Julie Payette is an engineer, a businesswoman, and an astronaut; she holds 27 honorary doctorates, speaks six languages, is an accomplished musician, and is woefully overqualified for her new position as Canada’s 29th Governor General. Her appointment received praise from across the political spectrum as an inspiring and accomplished choice to represent the people of Canada.
Some are singing a different tune, however, after it became clear from her speech at the annual Canadian Science Policy Conference in Ottawa on November 1 that she had no intention of letting her appointment silence her strong opinions.
Her speech took on climate change deniers, evolution disbelievers, placebo medicine enthusiasts, and even the complex and — according to astrologer Georgia Nicols, very mathematical — study of astrology, in a five-minute period, overwhelming the media and launching a debate on her qualifications for the position as Governor General, as well as her tone of voice.
“We are still debating and still questioning whether life was a divine intervention, or whether it was coming out of a natural process let alone, oh my goodness, a random process,” said Payette incredulously, raising her eyebrows and wagging her finger at her audience.
“And so many people — I’m sure you know many of them — still believe, want to believe, that maybe taking a sugar pill will cure cancer, if you will it, and that your future and every single one of the people here’s personalities can be determined by looking at planets coming in front of invented constellations.”
Her words have been taken by some as a personal insult against their faith.
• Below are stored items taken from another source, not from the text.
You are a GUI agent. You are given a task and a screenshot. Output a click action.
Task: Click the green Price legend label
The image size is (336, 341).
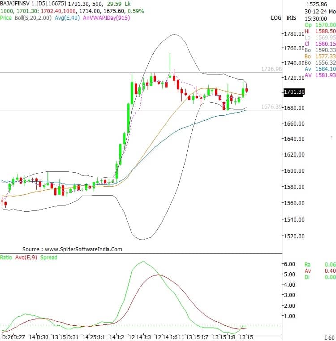point(6,17)
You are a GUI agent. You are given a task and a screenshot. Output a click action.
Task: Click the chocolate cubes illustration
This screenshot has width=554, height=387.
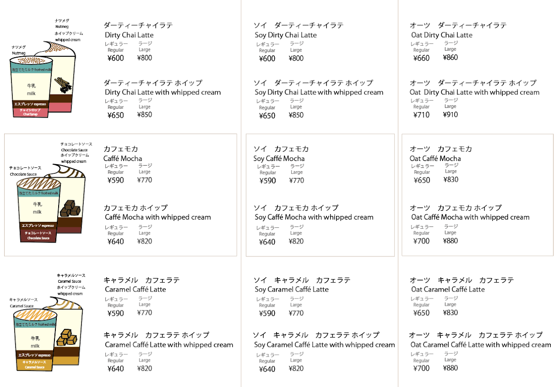[70, 208]
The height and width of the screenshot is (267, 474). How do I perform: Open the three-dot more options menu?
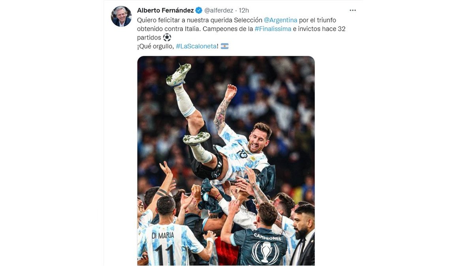(353, 10)
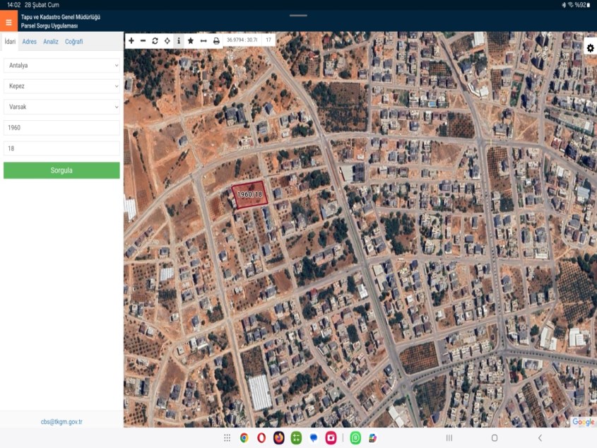Select the info tool in map toolbar
597x448 pixels.
(x=179, y=41)
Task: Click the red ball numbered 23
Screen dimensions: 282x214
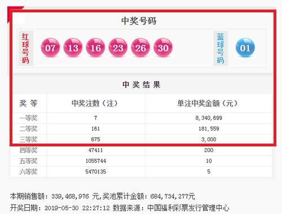Action: (118, 47)
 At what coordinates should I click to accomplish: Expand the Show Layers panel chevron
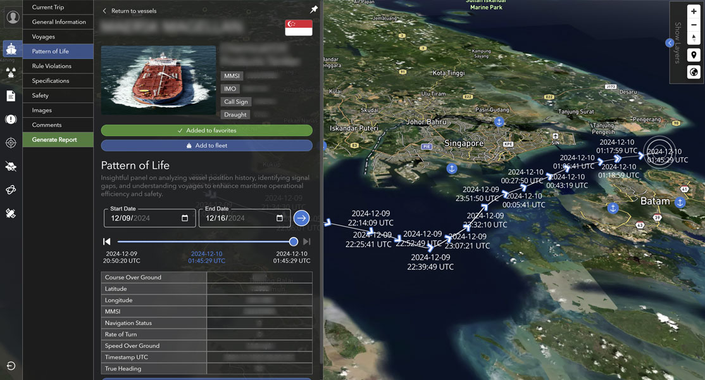[x=670, y=42]
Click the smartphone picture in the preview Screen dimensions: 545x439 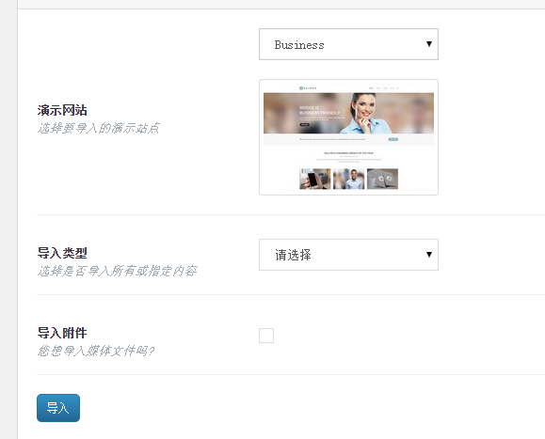[x=315, y=179]
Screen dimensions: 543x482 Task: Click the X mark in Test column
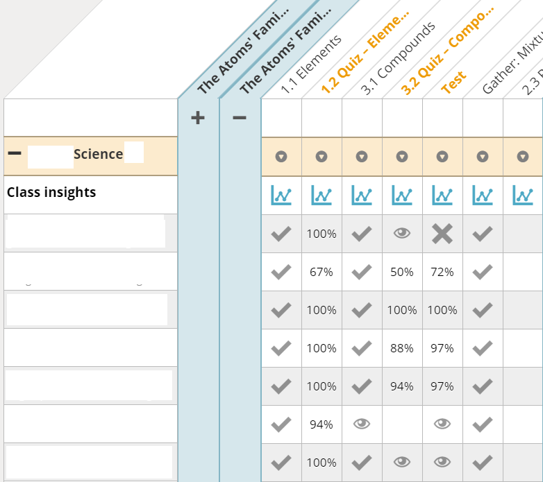(x=442, y=234)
They claim speech was contemptuous, offensive, and unfitting for her ceremonial position as Governor General, a claim that may not be completely unfounded. Her non-partisan role dictates she stay above these petty political matters, and it is hard to deny the political controversy surrounding astrology these days.
But, as a scientist speaking at a science convention, her words don’t really seem out of place. In her speech, she encouraged placing high value on science and on critical thinking, and encouraged her peers to remain wary of misinformation and bogus science.
These days, this is invaluable. We are bombarded with facts and conclusions every day, from social media, from the news, from friends and family. Payette encourages us to take it upon ourselves to fact check, to reveal misinformation spread either out of ignorance or to promote an agenda, and for us to be accountable for what we in turn say as facts.
Her examples may have hurt the feelings of some who hold these views, but at a science convention, astrology and cancer curing sugar pills aren’t held in high regard.
“Democracy and society have always gained from learned debate, but we have to remain vigilant, we cannot let ourselves fall into complacency, so we can deconstruct misinformation, and don’t end up in an echo chamber just listening to what we want to hear,” Payette said.
Her words have since fallen straight into the media echo chamber. The negative press may serve to soften her tone and quiet her opinions for her next speech, but I certainly hope not. If Canada wanted a complacent Governor General, she was the wrong choice, indeed.